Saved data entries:
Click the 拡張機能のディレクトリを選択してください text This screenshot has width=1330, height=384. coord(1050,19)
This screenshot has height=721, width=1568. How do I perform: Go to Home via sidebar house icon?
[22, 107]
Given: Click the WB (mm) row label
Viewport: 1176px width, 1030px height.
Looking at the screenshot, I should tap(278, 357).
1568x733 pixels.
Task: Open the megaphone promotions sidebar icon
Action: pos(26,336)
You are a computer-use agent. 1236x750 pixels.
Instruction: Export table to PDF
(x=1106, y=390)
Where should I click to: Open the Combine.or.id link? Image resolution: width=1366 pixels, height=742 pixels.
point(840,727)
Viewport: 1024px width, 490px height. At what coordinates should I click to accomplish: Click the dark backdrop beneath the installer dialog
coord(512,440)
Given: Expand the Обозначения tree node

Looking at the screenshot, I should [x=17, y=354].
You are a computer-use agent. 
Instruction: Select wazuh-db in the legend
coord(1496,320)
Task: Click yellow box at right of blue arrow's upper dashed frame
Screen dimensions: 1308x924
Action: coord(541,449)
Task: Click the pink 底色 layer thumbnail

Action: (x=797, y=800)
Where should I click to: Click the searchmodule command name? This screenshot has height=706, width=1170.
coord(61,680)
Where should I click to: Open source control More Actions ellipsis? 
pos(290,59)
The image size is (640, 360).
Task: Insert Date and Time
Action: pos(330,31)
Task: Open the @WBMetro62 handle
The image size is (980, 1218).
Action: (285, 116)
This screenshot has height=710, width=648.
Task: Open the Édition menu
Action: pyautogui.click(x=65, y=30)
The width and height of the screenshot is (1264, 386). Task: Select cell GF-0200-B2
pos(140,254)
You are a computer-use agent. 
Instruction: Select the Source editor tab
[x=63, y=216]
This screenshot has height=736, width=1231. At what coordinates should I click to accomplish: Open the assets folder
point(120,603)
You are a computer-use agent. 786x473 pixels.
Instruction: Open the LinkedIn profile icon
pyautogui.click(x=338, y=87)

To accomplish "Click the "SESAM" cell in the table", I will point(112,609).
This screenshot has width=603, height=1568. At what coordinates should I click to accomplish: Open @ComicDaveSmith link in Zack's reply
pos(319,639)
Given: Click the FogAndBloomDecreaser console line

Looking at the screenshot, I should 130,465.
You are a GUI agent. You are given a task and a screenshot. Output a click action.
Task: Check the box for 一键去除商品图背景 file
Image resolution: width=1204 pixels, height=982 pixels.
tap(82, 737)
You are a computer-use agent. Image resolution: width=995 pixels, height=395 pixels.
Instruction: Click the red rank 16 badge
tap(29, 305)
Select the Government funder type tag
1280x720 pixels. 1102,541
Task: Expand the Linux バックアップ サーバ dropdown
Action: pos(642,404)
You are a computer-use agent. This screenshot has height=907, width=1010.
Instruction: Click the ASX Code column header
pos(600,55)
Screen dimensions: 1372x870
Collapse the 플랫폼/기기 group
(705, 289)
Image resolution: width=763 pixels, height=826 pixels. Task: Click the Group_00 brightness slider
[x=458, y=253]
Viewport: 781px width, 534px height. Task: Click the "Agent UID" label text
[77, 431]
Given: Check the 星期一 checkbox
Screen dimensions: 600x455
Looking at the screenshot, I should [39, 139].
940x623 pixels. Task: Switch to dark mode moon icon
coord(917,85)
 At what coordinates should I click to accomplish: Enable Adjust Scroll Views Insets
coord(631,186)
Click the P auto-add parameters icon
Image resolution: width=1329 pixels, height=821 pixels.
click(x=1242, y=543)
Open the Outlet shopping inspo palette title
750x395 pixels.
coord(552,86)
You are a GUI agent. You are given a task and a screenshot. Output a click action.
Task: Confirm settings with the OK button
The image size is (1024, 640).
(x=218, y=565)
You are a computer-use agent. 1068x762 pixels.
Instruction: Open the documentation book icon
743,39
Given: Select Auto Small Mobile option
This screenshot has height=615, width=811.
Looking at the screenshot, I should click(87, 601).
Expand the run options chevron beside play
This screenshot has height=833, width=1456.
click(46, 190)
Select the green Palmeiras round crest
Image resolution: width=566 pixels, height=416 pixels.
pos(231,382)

**Required action:**
The answer must consist of every line above that holds the string "computer", copied exactly.

**Response to this task:**
You are a computer-use agent. 1236x750 pixels.
You are a computer-use agent. 
You are a computer-use agent. 
You are a computer-use agent. 786x473 pixels.
You are a computer-use agent. Image resolution: width=995 pixels, height=395 pixels.
You are a computer-use agent. This screenshot has height=907, width=1010.
You are a computer-use agent. 1068x762 pixels.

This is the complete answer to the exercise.